Earlier this year, Project Medishare launched a neurosurgery fellowship program in Haiti in partnership with Hospital Bernard Mevs, the University of Miami Miller School of Medicine, Miami Children’s Hospital, the State University of Haiti and the Haitian Ministry of Health. The goal of the three year program is to build local capacity by improving access to neurosurgical care in emergency situations, as well as degenerative diseases and congenital anomalies such as hydrocephalus.


Dr. Yudy Lafortune, 33, was selected as the program’s first fellow. He was born and raised in Port-au-Prince and attended medical school at Universite de Notre Dame. Over the course of his fellowship, Dr. Fortune will complete rotations at HBM in Port-au-Prince, as well as UM and Miami Children’s Hospital. Dr. Lafortune is being supervised and mentored by Dr. Ariel Henry, Fellowship Program Director, and by Dr. John Ragheb, Chief of Pediatric Neurosurgery at the University of Miami/Jackson Memorial Hospital and Miami Children’s Hospital. Read our Q&A with Dr. Lafortune to learn more about him.


Why did you decided to study medicine and become a doctor?

I became a doctor to be a surgeon. I really like the practical, hands-on aspect of surgery. The discipline. The precision. That’s my main motivation and draw to learn what I do.
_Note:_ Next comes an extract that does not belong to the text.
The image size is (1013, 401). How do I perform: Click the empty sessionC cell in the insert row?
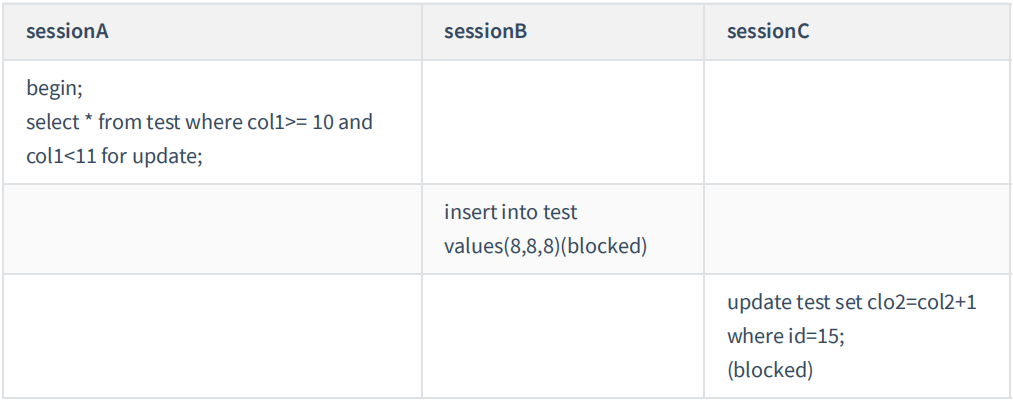tap(857, 229)
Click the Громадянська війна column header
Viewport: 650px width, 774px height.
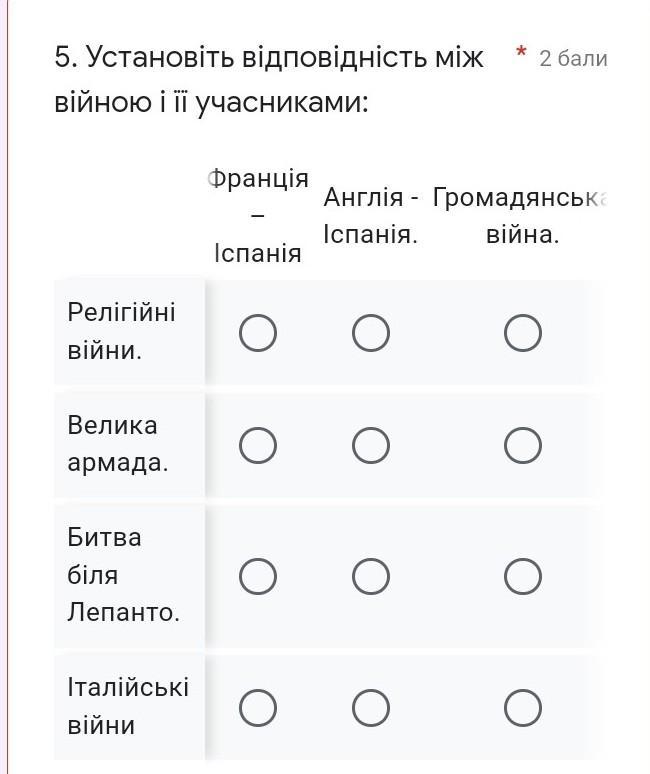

I’m the first person in my family to become a doctor. My parents are very proud me.


What’s your approach to patient care?

When you’re a doctor you have a way that you can reach different types of people. It’s not something they can teach you — you have to have a way to put yourself at the level of that person. I think my patients really appreciate me because of my approach. It’s about making yourself understood while also trying to understand them and what they’re going though.


How did you learn about the neurosurgery fellowship? What made you apply?

You know, I never even pictured myself as a neurosurgeon. There was no such program in Haiti; it was a field that required going overseas. I did a four year general surgery program here in Haiti. Then a few months before I completed the program, I was contacted by the Drs. Bitar (Directors of HBM and surgeons) and they told me about the new fellowship opportunity and asked me if I wanted to participate. I decided to rise to the challenge and applied. I’m very glad I was selected.


What’s one of the challenges you face at HBM?

We don’t operate on enough [hydrocephalus] cases. We just don’t have enough surgeons. I wish we could do more.


What advice would you give to others interested in becoming a doctor?

Being a doctor in Haiti is very hard. To be honest, if I knew how hard it was I don’t know if I would made this choice. My advice to any young Haitian doctors or those considering being a doctor, would be that if you want to be a doctor, it has to be a vocational choice and not a professional choice. If you’re not dedicated to it then you won’t make it.